= Fatwas of Osama bin Laden =

Osama bin Laden authored two fatwas: the first was published in August 1996 and the second in February 1998. At the time, bin Laden was not a wanted man in any country except his native Saudi Arabia, and was not yet known as the leader of the international jihadist organization al-Qaeda. These fatwas received relatively little attention until after the August 1998 United States embassy bombings, for which bin Laden was indicted. The indictment mentions the first fatwā, and claims that Khalid al-Fawwaz, of bin Laden's Advice and Reformation Committee in London, participated in its communication to the press.

== 1996 fatwa ==
Bin Laden's 1996 fatwa is entitled "Declaration of War against the Americans Occupying the Land of the Two Holy Places". This document is sometimes called the Ladenese epistle, a term derived from bin Laden's nasab. It is a long piece, and complains of American activities in numerous countries. It was faxed to Arabic-language newspapers internationally but particularly in England. It first appeared in the London-based Arabic paper Al-Quds Al-Arabi.

==1998 fatwa==
The 1998 fatwa reached Al Quds Al Arabi by fax, and was signed by five people, four of whom represented specific Islamist groups. The signatories as a group were identified as the "World Islamic Front for Jihad Against Jews and Crusaders".
- Osama bin Laden
- Ayman al-Zawahiri, "emir of the Jihad Group in Egypt", probably meaning Islamic Jihad
- Ahmed Refai Taha, alias Abu Yasser, of al-Gama'a al-Islamiyya (in Egypt). His endorsement was later retracted because of the enormous unpopularity of terrorism in Egypt following the November 1997 Luxor massacre of tourists and Egyptians by al-Gama'a al-Islamiyya. Taha rationalized his signature to fellow members of the Islamic Group by saying he had only been asked over the telephone to join in a statement of support for the Iraqi people.
- Mir Hamzah, "secretary of the Jamiat-ul-Ulema-e-Pakistan"
- Fazul Rahman, "emir of the Jihad Movement", probably Harakat ul-Jihad-i-Islami or Harkat-ul-Mujahedeen (HuM).

This fatwa complains of American military presence in Saudi Arabia, the sanctions against Iraq, and American support for Israel. Claiming that the United States has been using its military bases in the Arabian Peninsula as "a spearhead through which to fight the neighboring Muslim peoples", the fatwa purports to provide religious authorization for indiscriminate killing of Americans and their allies – combatant or civilian – everywhere. It appeared in February 1998 and the embassy bombings followed in August.

===World Islamic Front===
The World Islamic Front is the organization that issued the World Islamic Front Statement of 23 February 1998, "Jihad Against Jews and Crusaders", listing the actions of Americans that they claim conflict with "God's order", and stating that the Front's "ruling to kill the Americans and their allies—civilians and military—is an individual duty for every Muslim who can do it in any country in which it is possible to do it." Terrorism experts consider the "World Islamic Front" synonymous with al-Qaeda.

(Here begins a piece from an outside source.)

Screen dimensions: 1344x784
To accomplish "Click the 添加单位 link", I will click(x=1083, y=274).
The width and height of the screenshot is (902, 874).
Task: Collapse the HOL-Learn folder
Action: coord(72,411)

The 9/11 Commission uses the text of the 23 February 1998 fatwa as evidence that linked Osama bin Laden, Ayman al-Zawahiri, and al-Qaeda to the September 11, 2001 attacks in New York City, Arlington County, Virginia, and near Shanksville, Pennsylvania.

===Effects of the World Islamic Front Statement===
The 23 February 1998 fatwa is the first known official order of the World Islamic Front. The fatwa calls upon each individual member of the existing Ummah to, "in accordance with the words of Almighty God, 'fight the pagans all together as they fight you all together,' and 'fight them until there is no more tumult or oppression, and there prevail justice and faith in God.'" The fatwa is widely regarded by terrorism experts as the founding document of the World Islamic Front.